Pensare al purgatorio significa ricordare che tutti siamo chiamati un giorno a comparire davanti a Dio.
Come dice la Scrittura: «Ricorda le tue ultime cose e non peccherai.»
Questa realtà ci invita a riflettere sulla nostra vita, sulle nostre scelte, sull’amore che portiamo a Dio e agli altri.
Ma questo pensiero non deve spaventarci.
Anzi, deve incoraggiarci!
Contemplando le sofferenze delle anime del purgatorio, siamo spinti a vivere con maggiore generosità, a espiare le nostre colpe fin da ora, a crescere in santità.
Non è forse meglio riparare con amore e fiducia oggi, piuttosto che espiare dolorosamente domani?
Con la grazia di Dio e un cuore sincero, possiamo avanzare verso la santità ed evitare purificazioni dolorose.
Se mantenessimo sempre viva questa verità, quante piccole colpe eviteremmo! Quante virtù cercheremmo di praticare con fervore!
Questo pensiero costante ci aiuterebbe a procedere con fede e speranza fino al giorno in cui la nostra anima, purificata e ornata di meriti, entrerà direttamente nella gloria del Cielo.

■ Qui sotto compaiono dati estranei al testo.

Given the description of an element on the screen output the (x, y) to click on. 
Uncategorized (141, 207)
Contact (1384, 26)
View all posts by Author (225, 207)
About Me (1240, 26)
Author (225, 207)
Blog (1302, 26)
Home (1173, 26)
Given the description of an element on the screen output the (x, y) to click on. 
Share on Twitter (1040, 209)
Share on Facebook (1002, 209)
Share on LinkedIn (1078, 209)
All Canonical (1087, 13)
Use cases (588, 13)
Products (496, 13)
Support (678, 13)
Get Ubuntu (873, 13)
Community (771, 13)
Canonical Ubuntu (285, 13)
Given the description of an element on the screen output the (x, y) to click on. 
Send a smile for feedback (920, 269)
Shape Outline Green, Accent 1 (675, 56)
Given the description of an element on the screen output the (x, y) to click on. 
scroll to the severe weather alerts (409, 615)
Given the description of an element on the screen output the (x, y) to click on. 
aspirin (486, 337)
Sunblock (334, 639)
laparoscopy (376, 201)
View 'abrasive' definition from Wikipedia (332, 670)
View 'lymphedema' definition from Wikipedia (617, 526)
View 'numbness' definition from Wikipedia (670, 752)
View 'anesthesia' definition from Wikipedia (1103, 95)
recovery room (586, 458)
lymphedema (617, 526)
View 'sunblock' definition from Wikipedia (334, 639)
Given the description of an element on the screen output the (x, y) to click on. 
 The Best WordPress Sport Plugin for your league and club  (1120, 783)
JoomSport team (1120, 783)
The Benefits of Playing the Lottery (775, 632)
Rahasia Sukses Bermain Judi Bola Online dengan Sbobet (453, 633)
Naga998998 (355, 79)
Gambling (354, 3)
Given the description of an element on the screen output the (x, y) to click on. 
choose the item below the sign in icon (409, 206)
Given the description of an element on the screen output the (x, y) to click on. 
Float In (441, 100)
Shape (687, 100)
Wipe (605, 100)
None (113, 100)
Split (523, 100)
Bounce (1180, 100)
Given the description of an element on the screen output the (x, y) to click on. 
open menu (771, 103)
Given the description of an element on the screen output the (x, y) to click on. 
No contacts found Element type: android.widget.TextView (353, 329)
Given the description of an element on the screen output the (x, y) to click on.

C'è inoltre un altro mezzo per abbreviare, o persino evitare, il purgatorio: pregare per coloro che già vi si trovano.
I Padri e i Dottori della Chiesa ci insegnano che chi si dedica alle anime del purgatorio riceve immense grazie in cambio.
Dio ci ricompenserà secondo quanto abbiamo dato.
«Beati i misericordiosi, perché troveranno misericordia.»
Pregare per le anime del purgatorio significa anche assicurarci un potente sostegno nel momento della nostra morte.
Queste anime riconoscenti non ci dimenticheranno!
Intercederanno per noi, ci difenderanno nel giudizio e ci otterranno la grazia di una santa morte.
Sant’Agostino diceva: «Non ricordo di aver mai letto che chi prega volentieri per i defunti abbia avuto una morte cattiva o dubbiosa.»
Che immensa consolazione sapere che coloro che abbiamo aiutato ci aiuteranno a loro volta!
È lo stesso consiglio del Vangelo: «Fatevi degli amici con le ricchezze ingiuste, affinché, quando vi mancheranno, vi accolgano nelle dimore eterne.»
I nostri fratelli defunti hanno bisogno di noi oggi, e domani saranno loro ad aprirci la porta del Paradiso.
Liberiamoli dal purgatorio, e loro ci impediranno di cadervi. Che speranza meravigliosa per ciascuno di noi!